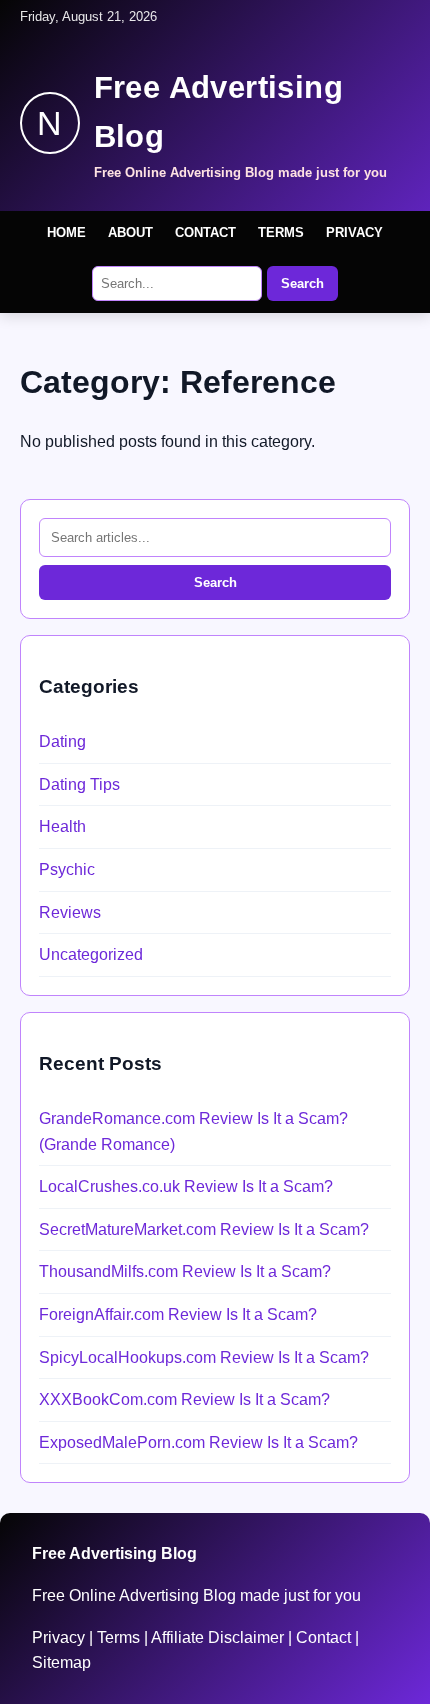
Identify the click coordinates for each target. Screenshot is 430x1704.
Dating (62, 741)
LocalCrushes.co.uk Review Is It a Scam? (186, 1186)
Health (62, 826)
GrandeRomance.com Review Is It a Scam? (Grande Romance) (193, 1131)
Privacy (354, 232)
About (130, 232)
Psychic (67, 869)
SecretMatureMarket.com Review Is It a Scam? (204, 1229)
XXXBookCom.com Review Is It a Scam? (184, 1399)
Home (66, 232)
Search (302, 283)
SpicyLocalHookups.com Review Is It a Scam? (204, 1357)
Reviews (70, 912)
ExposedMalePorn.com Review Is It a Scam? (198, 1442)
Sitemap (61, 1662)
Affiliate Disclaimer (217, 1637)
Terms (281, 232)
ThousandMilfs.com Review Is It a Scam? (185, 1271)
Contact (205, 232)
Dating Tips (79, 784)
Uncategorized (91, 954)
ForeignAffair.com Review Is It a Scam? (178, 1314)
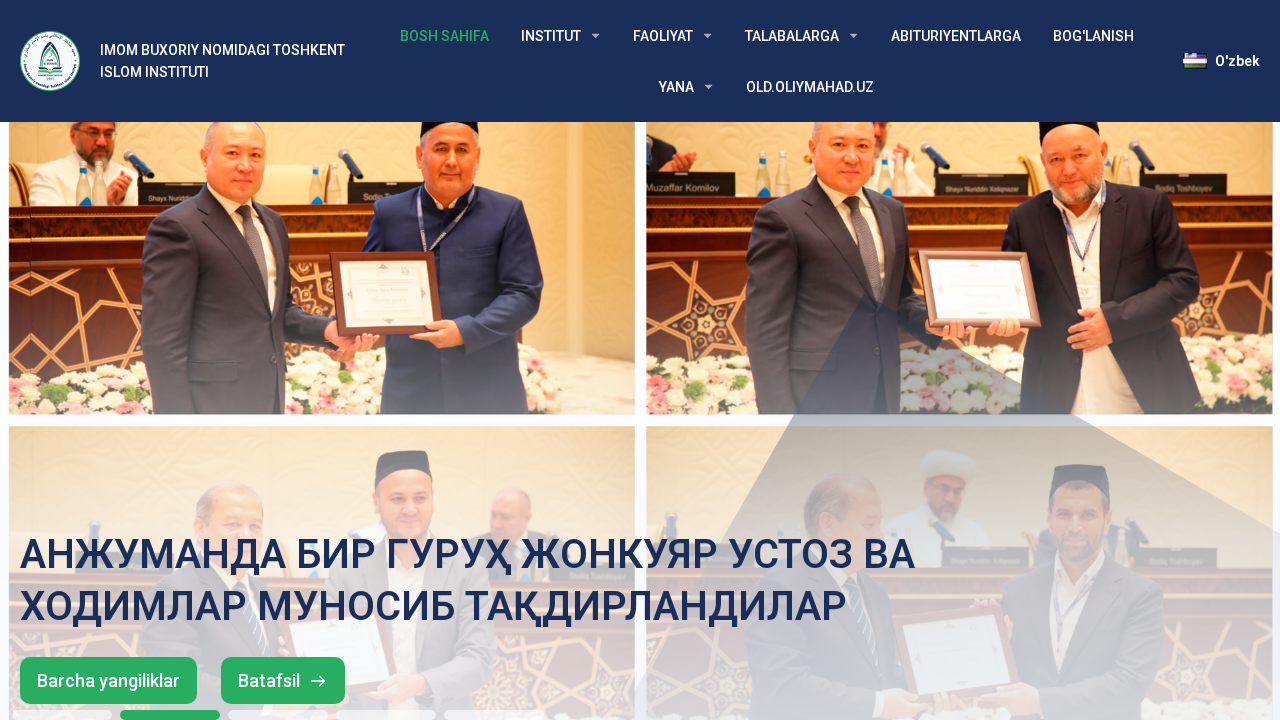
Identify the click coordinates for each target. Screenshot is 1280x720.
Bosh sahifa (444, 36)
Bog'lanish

● **Required work**: Looking through the listing above, state how many of its lines contain the string "Scam". Write only the number.

● **Expected answer**: 8